(Entries on locating words and elements)
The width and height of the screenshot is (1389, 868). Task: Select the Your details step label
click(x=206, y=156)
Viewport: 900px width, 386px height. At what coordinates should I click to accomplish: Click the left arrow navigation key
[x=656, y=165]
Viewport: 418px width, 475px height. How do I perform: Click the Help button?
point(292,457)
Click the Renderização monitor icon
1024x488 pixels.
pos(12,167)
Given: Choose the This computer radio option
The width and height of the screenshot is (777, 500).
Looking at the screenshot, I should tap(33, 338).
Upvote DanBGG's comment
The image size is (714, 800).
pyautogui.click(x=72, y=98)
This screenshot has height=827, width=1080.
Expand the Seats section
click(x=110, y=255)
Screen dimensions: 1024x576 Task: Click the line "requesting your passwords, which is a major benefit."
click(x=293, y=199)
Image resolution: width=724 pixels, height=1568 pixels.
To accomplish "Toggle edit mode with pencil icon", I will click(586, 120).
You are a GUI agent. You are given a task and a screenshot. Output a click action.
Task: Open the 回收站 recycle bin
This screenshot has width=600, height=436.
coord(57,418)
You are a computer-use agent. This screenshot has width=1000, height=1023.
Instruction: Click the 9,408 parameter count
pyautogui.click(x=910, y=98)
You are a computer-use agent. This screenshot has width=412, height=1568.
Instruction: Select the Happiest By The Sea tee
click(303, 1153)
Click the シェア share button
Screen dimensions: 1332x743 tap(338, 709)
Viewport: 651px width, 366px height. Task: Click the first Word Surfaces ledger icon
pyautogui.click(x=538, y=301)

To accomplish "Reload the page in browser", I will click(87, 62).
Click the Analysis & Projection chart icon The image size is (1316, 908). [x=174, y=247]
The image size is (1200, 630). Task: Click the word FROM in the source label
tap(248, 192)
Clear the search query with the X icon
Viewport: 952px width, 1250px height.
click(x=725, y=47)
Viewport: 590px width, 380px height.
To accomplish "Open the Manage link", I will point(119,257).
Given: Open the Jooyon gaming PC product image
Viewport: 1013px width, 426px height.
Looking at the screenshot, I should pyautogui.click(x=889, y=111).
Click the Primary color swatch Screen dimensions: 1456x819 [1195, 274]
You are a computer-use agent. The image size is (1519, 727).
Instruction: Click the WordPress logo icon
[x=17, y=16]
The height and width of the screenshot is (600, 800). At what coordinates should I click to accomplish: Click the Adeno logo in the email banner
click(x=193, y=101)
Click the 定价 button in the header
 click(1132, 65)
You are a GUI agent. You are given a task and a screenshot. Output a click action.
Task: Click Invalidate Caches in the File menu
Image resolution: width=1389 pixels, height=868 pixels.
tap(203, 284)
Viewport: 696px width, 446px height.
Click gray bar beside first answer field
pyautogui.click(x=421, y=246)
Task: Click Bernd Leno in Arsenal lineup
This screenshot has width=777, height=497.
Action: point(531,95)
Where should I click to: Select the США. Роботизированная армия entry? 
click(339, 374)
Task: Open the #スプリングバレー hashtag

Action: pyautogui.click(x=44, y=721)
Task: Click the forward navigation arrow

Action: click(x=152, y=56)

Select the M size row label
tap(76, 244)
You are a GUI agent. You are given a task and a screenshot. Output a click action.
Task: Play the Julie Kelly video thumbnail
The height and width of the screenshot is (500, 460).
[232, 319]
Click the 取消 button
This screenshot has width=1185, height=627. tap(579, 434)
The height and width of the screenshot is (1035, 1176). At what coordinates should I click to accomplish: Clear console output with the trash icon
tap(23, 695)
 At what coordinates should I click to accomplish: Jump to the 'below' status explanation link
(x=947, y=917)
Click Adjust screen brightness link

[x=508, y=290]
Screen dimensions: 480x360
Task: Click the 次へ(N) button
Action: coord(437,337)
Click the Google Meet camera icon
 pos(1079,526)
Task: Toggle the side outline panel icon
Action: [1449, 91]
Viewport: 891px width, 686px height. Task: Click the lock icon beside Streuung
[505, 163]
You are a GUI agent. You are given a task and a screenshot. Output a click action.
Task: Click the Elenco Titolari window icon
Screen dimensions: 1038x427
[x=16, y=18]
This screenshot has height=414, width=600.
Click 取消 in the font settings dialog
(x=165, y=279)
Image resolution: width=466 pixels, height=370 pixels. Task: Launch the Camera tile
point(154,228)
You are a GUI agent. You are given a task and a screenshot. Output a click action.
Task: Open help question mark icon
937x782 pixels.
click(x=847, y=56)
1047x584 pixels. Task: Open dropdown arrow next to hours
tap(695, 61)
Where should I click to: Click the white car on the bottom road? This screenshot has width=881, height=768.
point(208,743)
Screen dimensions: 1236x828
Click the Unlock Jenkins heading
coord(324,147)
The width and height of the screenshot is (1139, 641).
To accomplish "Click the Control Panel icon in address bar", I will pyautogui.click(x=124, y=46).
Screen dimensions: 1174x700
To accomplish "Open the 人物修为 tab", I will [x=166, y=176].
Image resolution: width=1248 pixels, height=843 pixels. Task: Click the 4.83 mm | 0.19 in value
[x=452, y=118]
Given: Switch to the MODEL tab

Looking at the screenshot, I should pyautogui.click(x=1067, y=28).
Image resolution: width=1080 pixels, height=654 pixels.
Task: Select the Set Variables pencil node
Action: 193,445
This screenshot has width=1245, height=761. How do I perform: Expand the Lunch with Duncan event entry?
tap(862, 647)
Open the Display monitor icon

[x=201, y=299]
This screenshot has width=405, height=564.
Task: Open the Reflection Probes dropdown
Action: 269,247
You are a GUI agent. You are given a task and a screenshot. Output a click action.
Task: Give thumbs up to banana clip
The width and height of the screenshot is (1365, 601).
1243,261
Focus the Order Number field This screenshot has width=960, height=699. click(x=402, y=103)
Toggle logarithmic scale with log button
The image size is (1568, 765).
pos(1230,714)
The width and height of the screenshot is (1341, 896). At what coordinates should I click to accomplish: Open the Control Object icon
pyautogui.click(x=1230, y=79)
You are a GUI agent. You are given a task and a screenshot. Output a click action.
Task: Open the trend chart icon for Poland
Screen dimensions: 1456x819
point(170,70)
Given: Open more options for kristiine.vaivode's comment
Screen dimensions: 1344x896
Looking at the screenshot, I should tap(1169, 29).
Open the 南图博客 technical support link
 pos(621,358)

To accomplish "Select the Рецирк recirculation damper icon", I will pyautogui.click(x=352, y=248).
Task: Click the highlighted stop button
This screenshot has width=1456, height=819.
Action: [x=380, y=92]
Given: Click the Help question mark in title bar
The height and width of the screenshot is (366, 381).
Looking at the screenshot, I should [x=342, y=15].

GIVEN TASK:
Rewrite the part of the items above that opens with the line containing "Given: Open the" and closes with the line containing "click(x=193, y=101)" as a numbered list, including both of those lines and omitting any blank lines.

RESULT BELOW:
1. Given: Open the Jooyon gaming PC product image
2. Viewport: 1013px width, 426px height.
3. Looking at the screenshot, I should pyautogui.click(x=889, y=111).
4. Click the Primary color swatch Screen dimensions: 1456x819 [1195, 274]
5. You are a computer-use agent. The image size is (1519, 727).
6. Instruction: Click the WordPress logo icon
7. [x=17, y=16]
8. The height and width of the screenshot is (600, 800). At what coordinates should I click to accomplish: Click the Adeno logo in the email banner
9. click(x=193, y=101)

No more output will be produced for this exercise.